Ce rapport présente les résultats de l’évaluation du Programme d’aide juridique (le Programme). L’exercice a été mené conformément à la Politique sur les résultats (2016) du Conseil du Trésor, qui exige que les ministères mesurent et évaluent le rendement, puis utilisent les renseignements obtenus pour gérer et améliorer les programmes, les politiques et les services. L’évaluation a été menée par la Direction de l’évaluation du ministère de la Justice du Canada entre septembre 2020 et mars 2021, conformément au Plan d’audit et d’évaluation intégré de 2019-2020 à 2023-2024.

1.2 Portée de l’évaluation

L’évaluation du Programme d’aide juridique a porté sur les exercices de 2016-2017 à 2019-2020. On y a examiné la pertinence du Programme pour déterminer si celui-ci demeurait au service des intérêts et des besoins du public, quelle était son incidence sur l’obtention des résultats recherchés, et quelle était la valeur de l’investissement fédéral en aide juridique du point de vue de l’efficience et de la contribution à l’équité et à l’efficience du système de justice.

Le champ d’application de l’évaluation a été défini lors de séances dirigées avec le Groupe de travail sur l’évaluation (GTE) comprenant des représentants de la Direction de l’aide juridique (DAJ), de la Direction de la mise en œuvre des politiques (DMOP), des gouvernements provinciaux et territoriaux et des régimes d’aide juridique au sein du Groupe de travail fédéral-provincial-territorial permanent sur l’aide juridique (GTP).

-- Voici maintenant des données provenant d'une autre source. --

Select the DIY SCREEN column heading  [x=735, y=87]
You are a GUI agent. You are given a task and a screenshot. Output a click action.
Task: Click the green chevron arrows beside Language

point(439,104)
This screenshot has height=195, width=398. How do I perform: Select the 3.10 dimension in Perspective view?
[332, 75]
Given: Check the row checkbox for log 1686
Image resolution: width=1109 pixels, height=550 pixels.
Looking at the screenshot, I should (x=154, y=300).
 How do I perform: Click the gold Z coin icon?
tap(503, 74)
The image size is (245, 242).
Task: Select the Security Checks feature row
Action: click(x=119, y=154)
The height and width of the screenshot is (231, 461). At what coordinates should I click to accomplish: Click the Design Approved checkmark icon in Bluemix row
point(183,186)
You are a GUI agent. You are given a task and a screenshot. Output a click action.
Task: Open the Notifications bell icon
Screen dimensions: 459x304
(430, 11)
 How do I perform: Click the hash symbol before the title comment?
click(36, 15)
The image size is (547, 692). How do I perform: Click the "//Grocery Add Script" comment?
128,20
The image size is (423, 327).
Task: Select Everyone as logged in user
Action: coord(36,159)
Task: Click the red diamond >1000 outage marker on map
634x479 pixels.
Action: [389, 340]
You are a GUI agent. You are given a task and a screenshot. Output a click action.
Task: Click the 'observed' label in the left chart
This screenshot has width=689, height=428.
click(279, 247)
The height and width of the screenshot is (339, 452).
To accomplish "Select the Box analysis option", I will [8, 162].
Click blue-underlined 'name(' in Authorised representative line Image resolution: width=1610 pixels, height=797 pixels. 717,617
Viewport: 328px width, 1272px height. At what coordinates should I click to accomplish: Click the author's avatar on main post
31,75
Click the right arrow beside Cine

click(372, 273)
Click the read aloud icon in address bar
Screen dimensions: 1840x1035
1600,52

Les éléments suivants du Programme d’aide juridique étaient visés par l’évaluation : aide juridique en matière pénale dans les provinces et les territoires (et en matière civile dans les territoires), aide juridique aux immigrants et aux réfugiés (I et R), et rôle des avocats rémunérés par l’État. Il a aussi été question du rôle du Programme sur le plan des politiques. L’évaluation ne visait pas le volet des conseils juridiques aux plaignants en matière de harcèlement sexuel au travail, puisqu’il s’agit d’une nouvelle composante financée à partir de l’exercice 2019-2020. Une évaluation de ce dernier volet est prévue pour l’exercice 2023-2024.